The United States contends that Plaintiffs' failure to exhaust administrative remedies before initiating suit deprives the Court of subject-matter jurisdiction. Specifically, the United States contends that because Plaintiffs filed the present lawsuit without filing an adminstrative claim with the Department of Health and Human Services ("HHS"), which oversees the programs for federally supported health centers, this Court lacks subject matter jurisdiction over Plaintiffs' claims against the United States.

Claims against the United States and its agencies are barred by the doctrine of sovereign immunity unless the immunity is waived. United States v. White Mountain Apache Tribe , 537 U.S. 465, 472 (2003); F.D.I.C. v. Meyer , 510 U.S. 471, 475 (1994).

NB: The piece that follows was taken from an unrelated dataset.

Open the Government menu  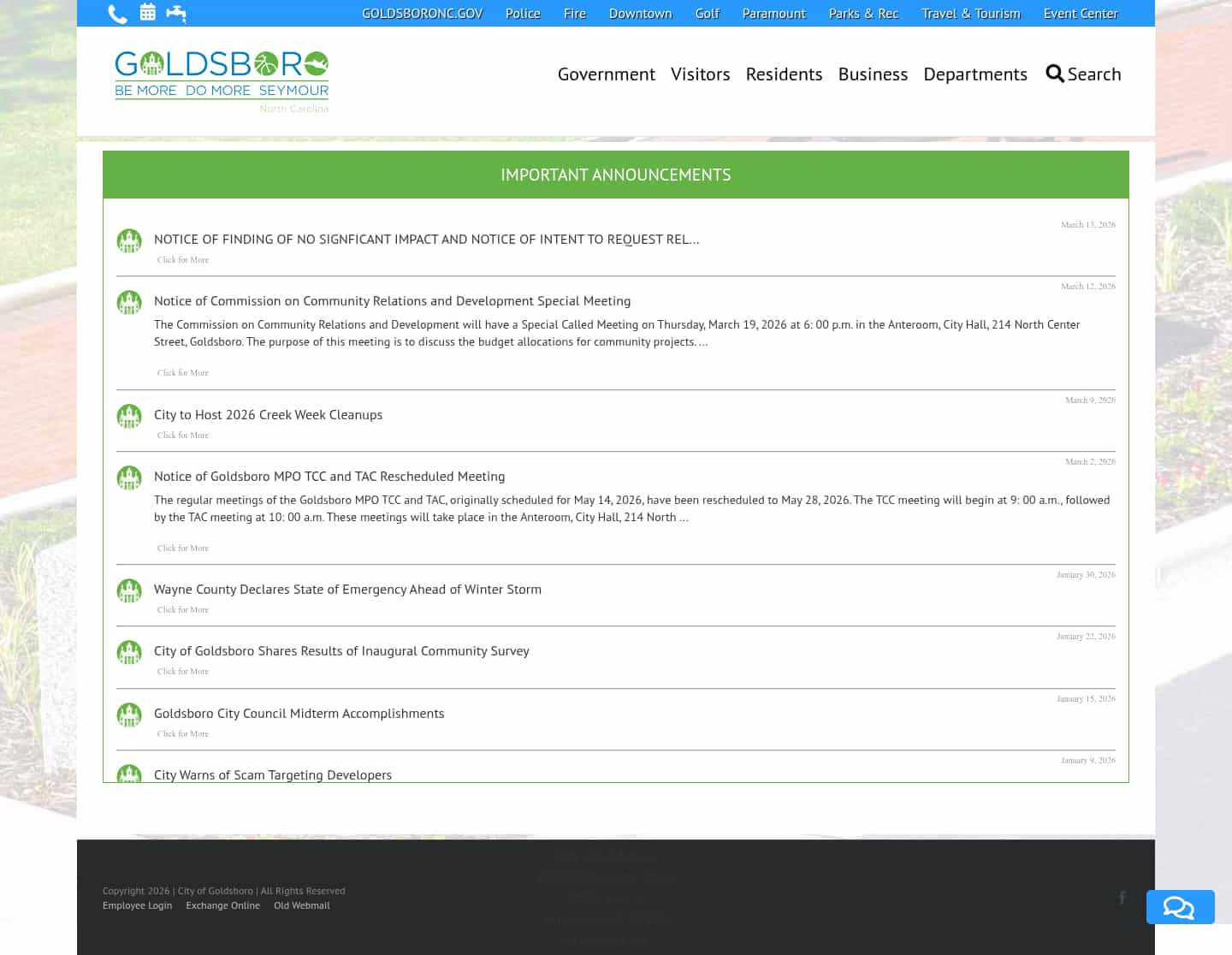pos(607,74)
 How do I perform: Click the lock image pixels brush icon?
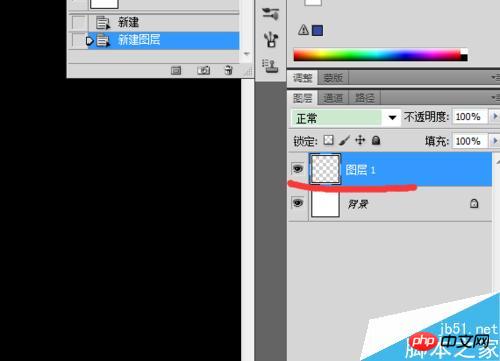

For claims sounding in tort, the extent of the United States's waiver of sovereign immunity is governed by the Federal Tort Claims Act ("FTCA"), 28 U.S.C. §§ 1346, 2671-80.[1] Thus, when suing an agency of the United States in tort, a plaintiff must comply with the FTCA's procedural requirements. Here, because a federal agency, HHS, is being sued in tort by Plaintiffs, HHS will be deemed to have waived its sovereign immunity only to the extent prescribed by the FTCA. In other words, if Plaintiffs' claims fall outside the FTCA's limited waiver of sovereign immunity, the Court will lack subject-matter jurisdiction to adjudicate them.

The FTCA requires exhaustion of administrative remedies before initiating suit. It provides, "An action shall not be instituted for money damages for injury... unless the claimant shall first have presented the claim to the appropriate Federal agency" and that claim has been finally denied by that agency in writing. 28 U.S.C. § 2675. As this is a jurisdictional requirement, it should be followed strictly. Roma v. United States , 344 F.3d 352, 362 (3d Cir. 2003).

Here, it appears that Plaintiffs did not file a claim with HHS before initiating this suit. The Declaration of Meredith Torres attests to this, and Plaintiffs offer no opposition. Thus, Plaintiffs' claims against the United States (HHS) are barred by the FTCA. As the FTCA defines the bounds of this Court's subject-matter jurisdiction, the Court grants Defendant's Rule 12(b)(1) motion.

CONCLUSION

For the reasons stated herein,

IT IS on this, the 23rd day of October 2013, hereby

ORDERED that the motion to dismiss for lack of subject-matter jurisdiction by the United States shall be GRANTED; and it is further

ORDERED that the Court declines to exercise supplemental jurisdiction over the remaining state law claims; and it is finally,

ORDERED that this case shall be remanded to the Superior Court of New Jersey, Camden County.